## Text section:
===============

US8061441B2ActiveUtilityA1

Autonomous excavating apparatus

45
Assignee: YASUDA SUSUMUPriority: Jan 30, 2008Filed: Dec 31, 2008Granted: Nov 22, 2011
Est. expiryJan 30, 2028(~1.6 yrs left)· nominal 20-yr term from priority
Inventors:Susumu Yasuda
E21B 44/04E21B 7/068
45
PatentIndex Score
2
Cited by
4
References
8
Claims

Abstract

Disclosed is a novel autonomous excavating apparatus capable of solving conventional problems. The autonomous excavating apparatus comprises an apparatus body including a lower body 101 formed in a cylindrical shape and combined with a conical-shaped lower end, and a spiral blade 102 provided on an outer peripheral surface of the lower body 101 in the form of a right-handed screw. The lower body 101 has an internal space provided with a wheel 103 which has a rotary shaft 104 rotatably supported relative to the lower body 101 through bearings 105, 106 . A motor 108 is fixed to the lower body 101 at a position above the wheel 103 , and an output shaft of the motor is coaxially connected to the rotary shaft 104 . Thus, the motor 108 can drivingly rotate the wheel 103 relative to the lower body 101.

===============

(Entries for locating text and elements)
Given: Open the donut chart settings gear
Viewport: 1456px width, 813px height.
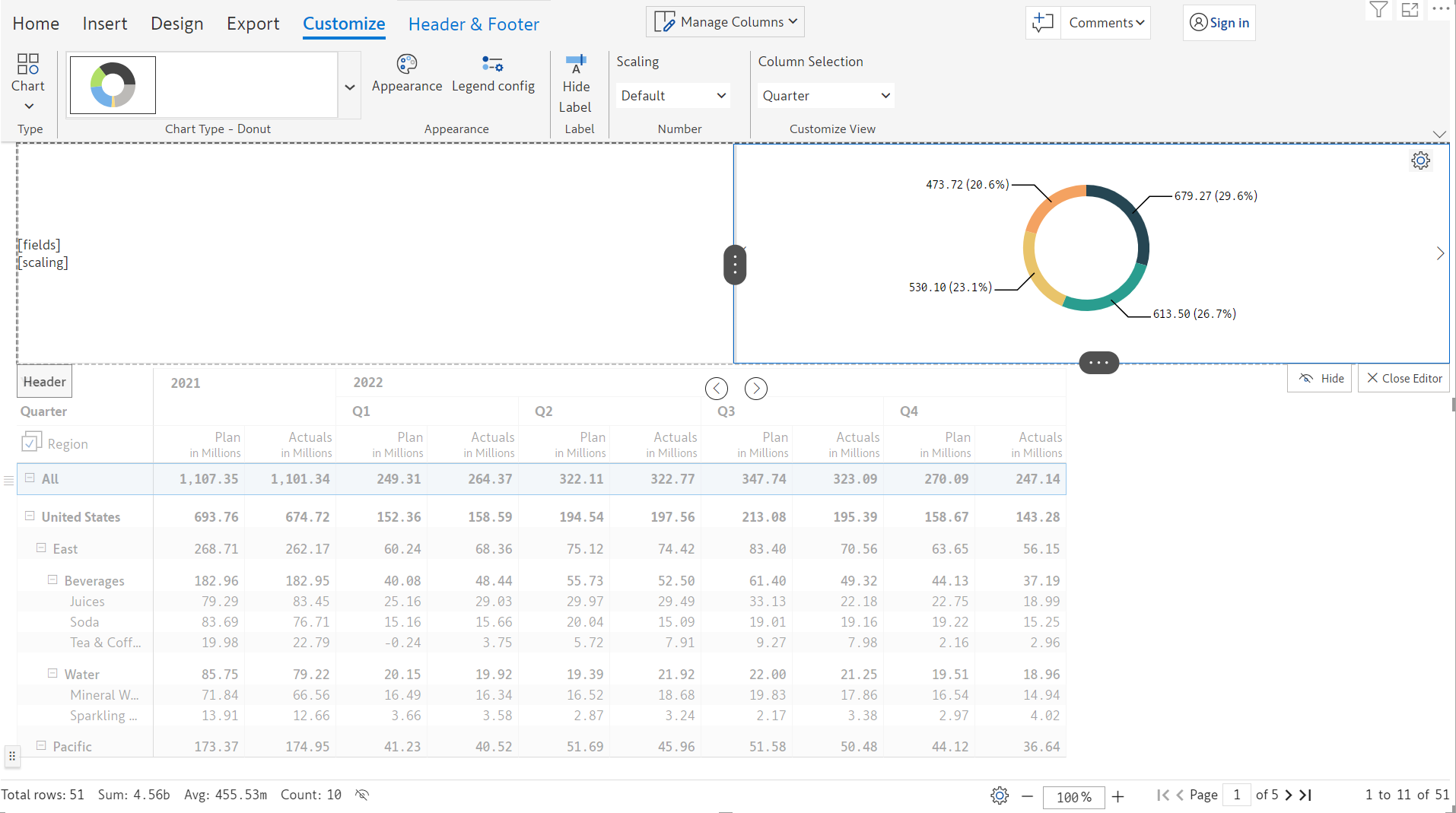Looking at the screenshot, I should tap(1420, 160).
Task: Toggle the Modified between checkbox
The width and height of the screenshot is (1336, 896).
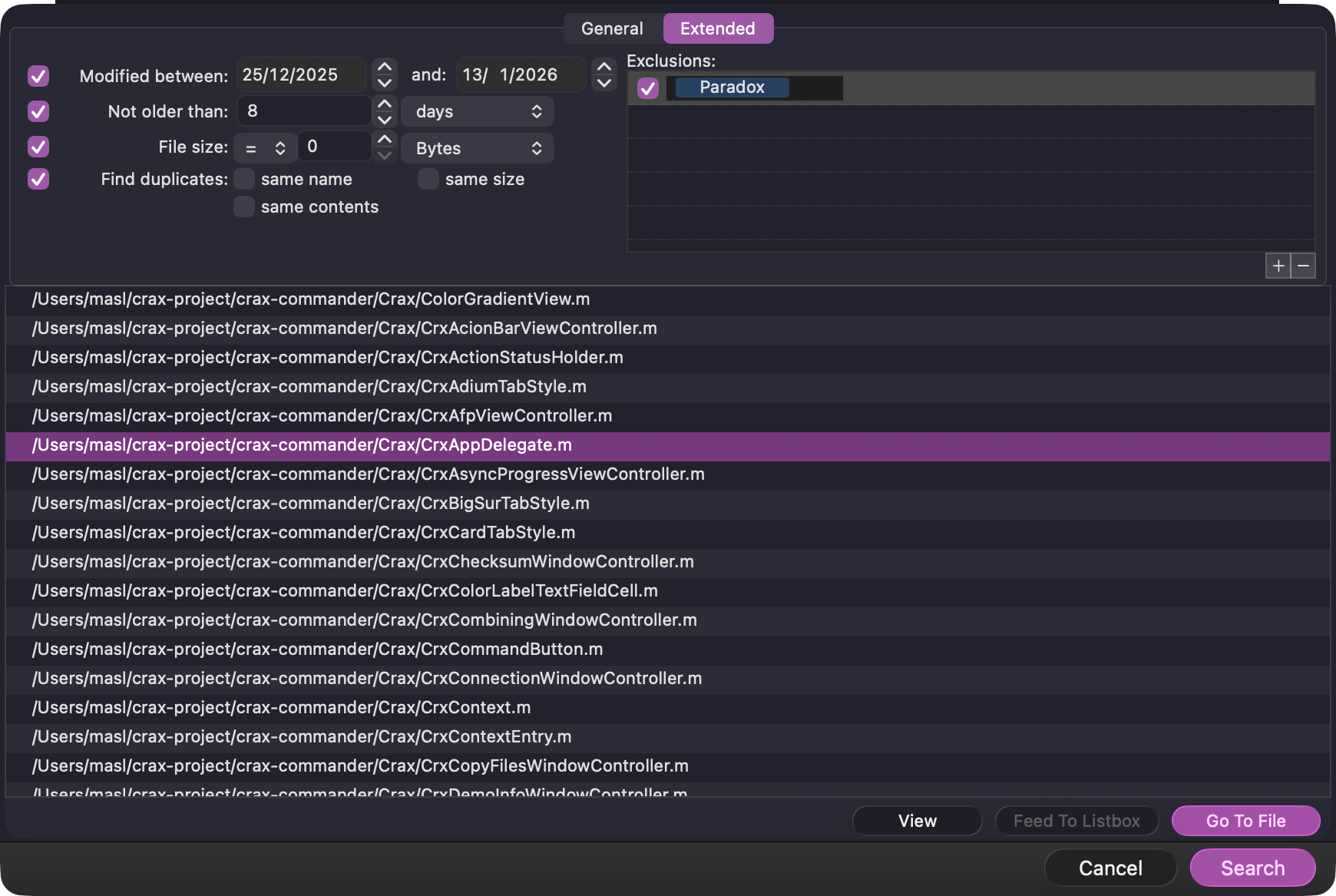Action: (x=38, y=76)

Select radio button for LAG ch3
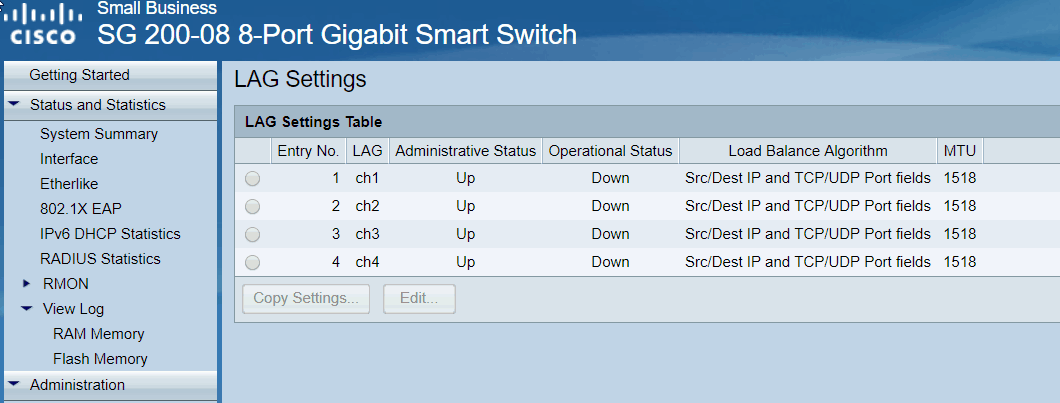tap(252, 234)
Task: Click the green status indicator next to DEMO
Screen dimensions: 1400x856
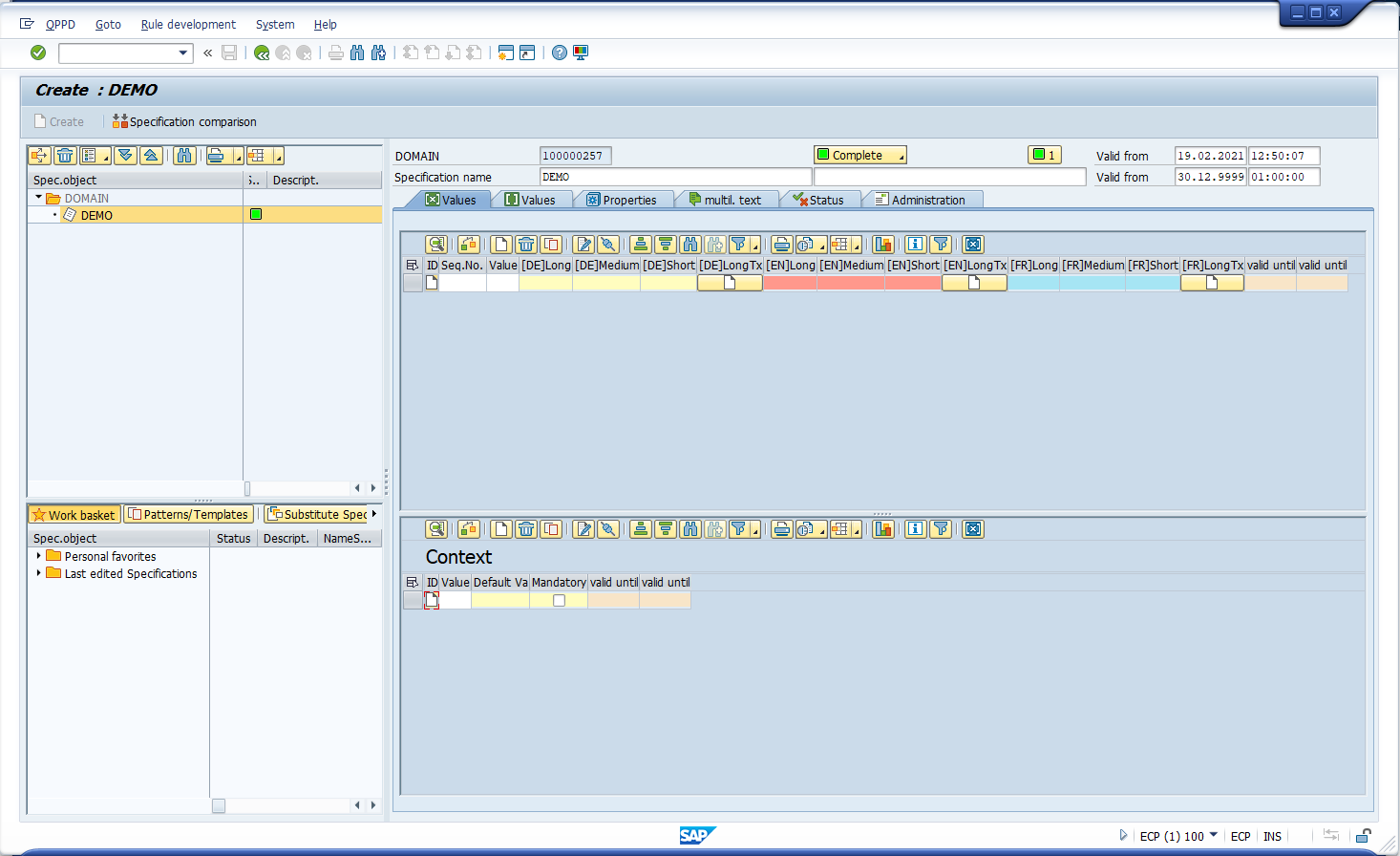Action: 254,214
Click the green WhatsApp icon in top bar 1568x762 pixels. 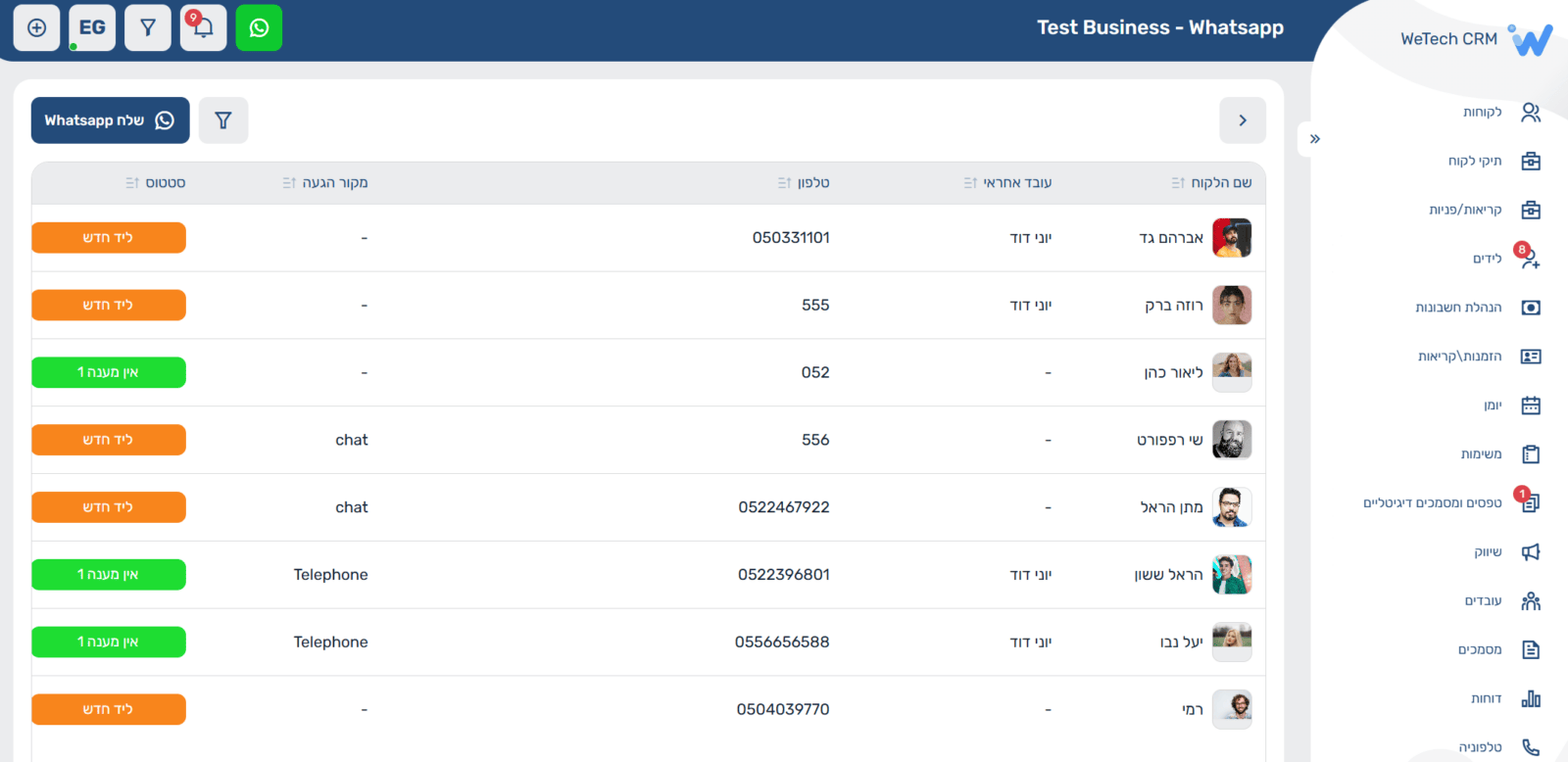(x=259, y=27)
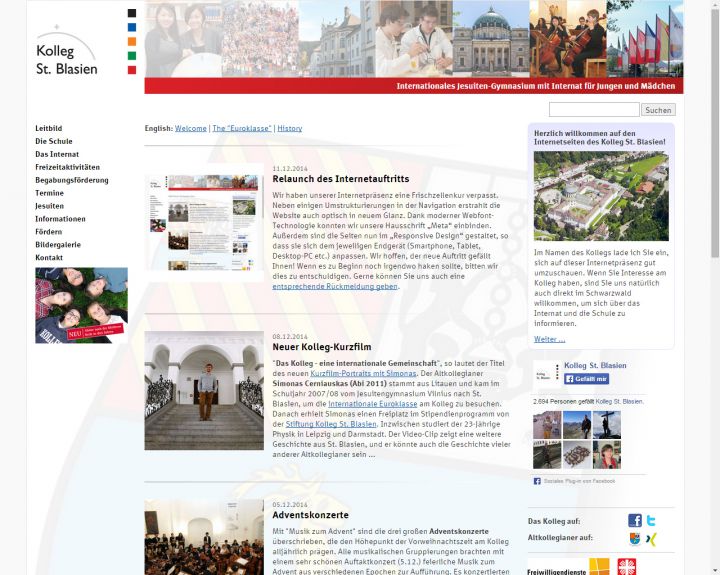Click the aerial campus photo in welcome box

pos(600,196)
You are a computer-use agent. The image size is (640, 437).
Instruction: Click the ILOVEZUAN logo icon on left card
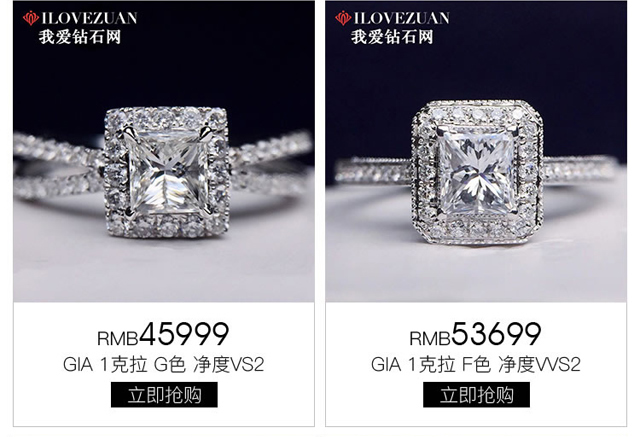coord(31,18)
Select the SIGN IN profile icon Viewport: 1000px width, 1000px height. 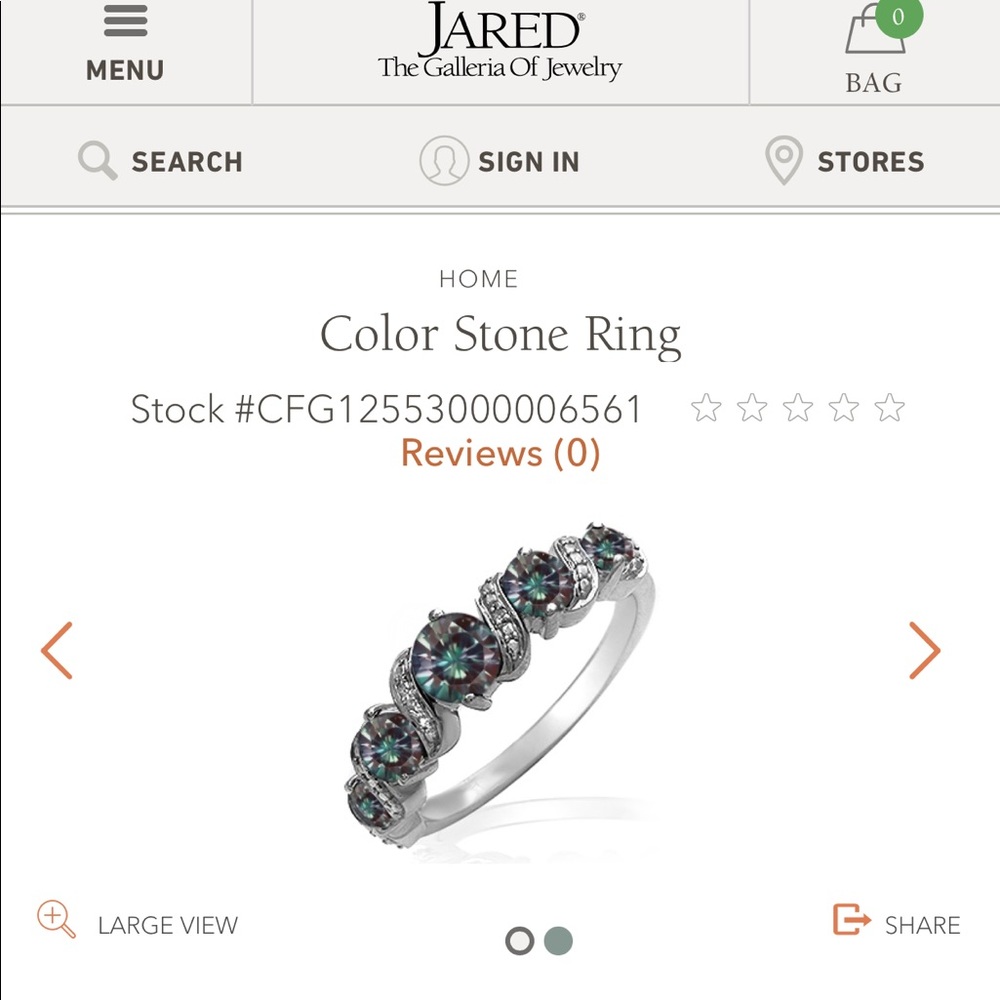pos(442,160)
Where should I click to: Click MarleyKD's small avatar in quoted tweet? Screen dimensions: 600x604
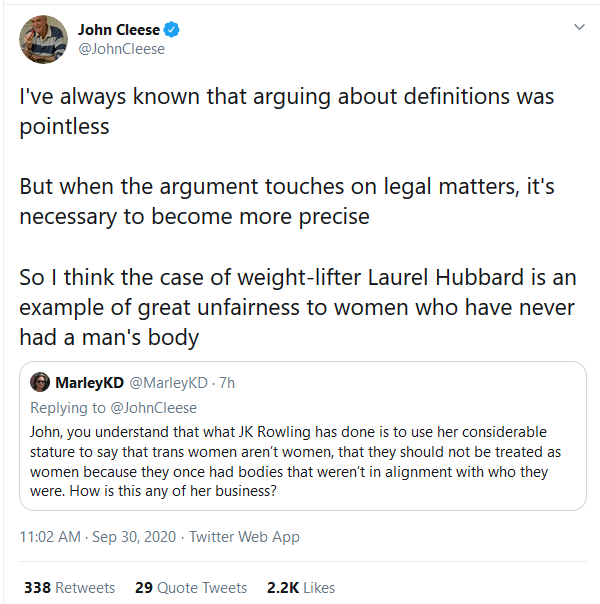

===============

## Actions to take:
[A] In the patent page on the autonomous excavating apparatus:
(i) Who is listed as the inventor?
(ii) On what date was the patent granted?
(iii) What shape does the abstract give for the lower body 101?
[B] Could you recast the paragraph of the patent page on the autonomous excavating apparatus that begins "Disclosed is a novel autonomous excavating apparatus" as a short list of its main facts?
[C] Would you extend the patent page on the autonomous excavating apparatus past its final sentence?

## Exercise responses:
[A]
(i) Susumu Yasuda
(ii) Nov 22, 2011
(iii) It is cylindrical, combined with a conical-shaped lower end.

[B]
- The apparatus body includes a lower body 101, cylindrical with a conical-shaped lower end.
- A spiral blade 102 on the lower body's outer peripheral surface forms a right-handed screw.
- Inside the lower body is a wheel 103, whose rotary shaft 104 is rotatably supported by bearings 105 and 106.
- A motor 108 is fixed to the lower body above the wheel, with its output shaft coaxially connected to the rotary shaft 104.
- The motor can drivingly rotate the wheel relative to the lower body 101.

[C]
Claims

exact text as granted — not AI-modified
1. An autonomous excavating apparatus comprising:
 an apparatus body generally having an axisymmetric shape and including a tapered-shaped forward end; 
 a blade provided on an outer peripheral surface of said apparatus body in a spiral manner; 
 a wheel provided in an internal space of said apparatus body and rotatably supported relative to said apparatus body; and 
 a motor fixedly provided in the internal space of said apparatus body to drivingly rotate said wheel, said motor being adapted to be driven in such a manner that rotational speed thereof is changed to rotate said apparatus body based on torque applied to said apparatus body caused by the change of rotational speed of said wheel, whereby said blade excavates the ground to allow said apparatus body to be moved forwardly into the ground. 
 
     
     
       2. The autonomous excavating apparatus as defined in  claim 1 , further comprising at least one swing means adapted to swingingly move a rotary shaft of said wheel in such a manner as to incline said rotary shaft of said wheel relative to a central axis of said apparatus body to variably change a direction of forward movement of said apparatus body.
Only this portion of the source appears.